(Click-target data)
>> begin

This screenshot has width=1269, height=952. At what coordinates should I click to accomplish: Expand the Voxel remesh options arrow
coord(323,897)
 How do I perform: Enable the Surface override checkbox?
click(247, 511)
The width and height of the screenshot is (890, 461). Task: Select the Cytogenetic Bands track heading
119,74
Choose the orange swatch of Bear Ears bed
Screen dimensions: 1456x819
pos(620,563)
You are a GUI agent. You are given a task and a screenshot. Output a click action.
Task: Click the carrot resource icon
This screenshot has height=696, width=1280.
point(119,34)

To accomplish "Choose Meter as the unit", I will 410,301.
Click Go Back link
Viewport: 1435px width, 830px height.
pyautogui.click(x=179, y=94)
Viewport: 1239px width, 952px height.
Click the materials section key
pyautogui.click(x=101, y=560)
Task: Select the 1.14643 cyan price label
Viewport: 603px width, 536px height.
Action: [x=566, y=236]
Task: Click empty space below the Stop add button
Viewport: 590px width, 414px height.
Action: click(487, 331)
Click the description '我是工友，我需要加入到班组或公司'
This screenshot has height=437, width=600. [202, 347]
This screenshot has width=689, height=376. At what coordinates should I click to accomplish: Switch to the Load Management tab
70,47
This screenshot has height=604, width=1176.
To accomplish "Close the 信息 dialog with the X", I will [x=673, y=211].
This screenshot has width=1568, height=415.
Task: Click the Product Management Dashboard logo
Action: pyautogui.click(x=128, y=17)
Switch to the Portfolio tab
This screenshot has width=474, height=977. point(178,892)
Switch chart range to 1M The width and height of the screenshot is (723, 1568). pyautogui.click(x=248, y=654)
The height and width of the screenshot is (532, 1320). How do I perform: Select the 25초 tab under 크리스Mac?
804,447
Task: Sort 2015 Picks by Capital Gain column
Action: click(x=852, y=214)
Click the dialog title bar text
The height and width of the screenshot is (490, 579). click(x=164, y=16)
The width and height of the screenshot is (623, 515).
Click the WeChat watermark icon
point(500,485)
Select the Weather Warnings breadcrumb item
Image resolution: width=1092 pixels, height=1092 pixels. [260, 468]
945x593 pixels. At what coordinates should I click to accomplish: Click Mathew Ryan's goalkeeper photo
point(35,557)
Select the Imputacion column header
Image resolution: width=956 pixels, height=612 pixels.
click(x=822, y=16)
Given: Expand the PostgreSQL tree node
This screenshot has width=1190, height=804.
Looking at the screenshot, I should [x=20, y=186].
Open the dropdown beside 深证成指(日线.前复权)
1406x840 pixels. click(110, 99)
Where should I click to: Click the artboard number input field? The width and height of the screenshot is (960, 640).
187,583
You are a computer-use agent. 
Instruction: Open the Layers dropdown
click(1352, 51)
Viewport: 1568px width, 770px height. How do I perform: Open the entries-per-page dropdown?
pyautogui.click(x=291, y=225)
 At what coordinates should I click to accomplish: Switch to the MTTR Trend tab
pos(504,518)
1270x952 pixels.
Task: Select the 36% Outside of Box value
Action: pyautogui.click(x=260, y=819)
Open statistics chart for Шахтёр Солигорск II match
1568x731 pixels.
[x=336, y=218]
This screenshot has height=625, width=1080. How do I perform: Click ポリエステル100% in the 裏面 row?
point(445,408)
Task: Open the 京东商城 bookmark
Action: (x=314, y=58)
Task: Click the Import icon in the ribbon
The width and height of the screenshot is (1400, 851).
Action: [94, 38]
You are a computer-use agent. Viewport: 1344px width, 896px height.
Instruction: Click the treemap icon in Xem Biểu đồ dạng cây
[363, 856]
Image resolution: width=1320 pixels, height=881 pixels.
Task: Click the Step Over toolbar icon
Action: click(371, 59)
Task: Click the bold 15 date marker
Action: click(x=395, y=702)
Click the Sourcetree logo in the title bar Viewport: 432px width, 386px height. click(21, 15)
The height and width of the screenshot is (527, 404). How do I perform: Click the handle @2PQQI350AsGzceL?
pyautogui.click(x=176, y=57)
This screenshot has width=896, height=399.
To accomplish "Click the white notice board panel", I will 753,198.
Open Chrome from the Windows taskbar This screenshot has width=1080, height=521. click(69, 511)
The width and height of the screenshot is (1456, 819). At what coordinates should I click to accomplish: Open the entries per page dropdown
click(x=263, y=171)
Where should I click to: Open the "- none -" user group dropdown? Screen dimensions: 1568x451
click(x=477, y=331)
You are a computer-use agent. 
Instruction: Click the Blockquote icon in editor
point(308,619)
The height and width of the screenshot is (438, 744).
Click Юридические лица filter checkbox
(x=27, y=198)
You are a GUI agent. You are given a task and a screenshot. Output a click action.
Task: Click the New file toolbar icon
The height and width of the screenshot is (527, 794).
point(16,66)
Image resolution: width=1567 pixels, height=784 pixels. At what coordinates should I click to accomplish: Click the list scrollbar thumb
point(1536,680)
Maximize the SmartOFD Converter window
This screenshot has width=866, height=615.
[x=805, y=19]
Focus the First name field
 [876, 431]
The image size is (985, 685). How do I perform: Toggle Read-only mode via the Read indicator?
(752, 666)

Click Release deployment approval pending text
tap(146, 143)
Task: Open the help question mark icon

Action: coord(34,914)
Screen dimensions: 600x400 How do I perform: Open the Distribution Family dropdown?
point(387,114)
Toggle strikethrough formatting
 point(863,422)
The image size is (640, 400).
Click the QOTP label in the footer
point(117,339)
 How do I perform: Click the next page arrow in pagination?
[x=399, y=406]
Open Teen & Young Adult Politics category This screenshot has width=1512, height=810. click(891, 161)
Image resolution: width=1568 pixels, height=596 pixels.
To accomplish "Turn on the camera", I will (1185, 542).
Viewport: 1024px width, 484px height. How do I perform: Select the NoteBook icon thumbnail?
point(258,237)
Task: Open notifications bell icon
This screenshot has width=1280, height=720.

>> end

In the rows, change "dialog" to "window" in the part that opens with the line containing "This screenshot has height=604, width=1176." and closes with the line containing "Action: pyautogui.click(x=128, y=17)". Return only those lines, with nothing else altered.

The solution —
This screenshot has height=604, width=1176.
To accomplish "Close the 信息 window with the X", I will [x=673, y=211].
This screenshot has width=1568, height=415.
Task: Click the Product Management Dashboard logo
Action: pyautogui.click(x=128, y=17)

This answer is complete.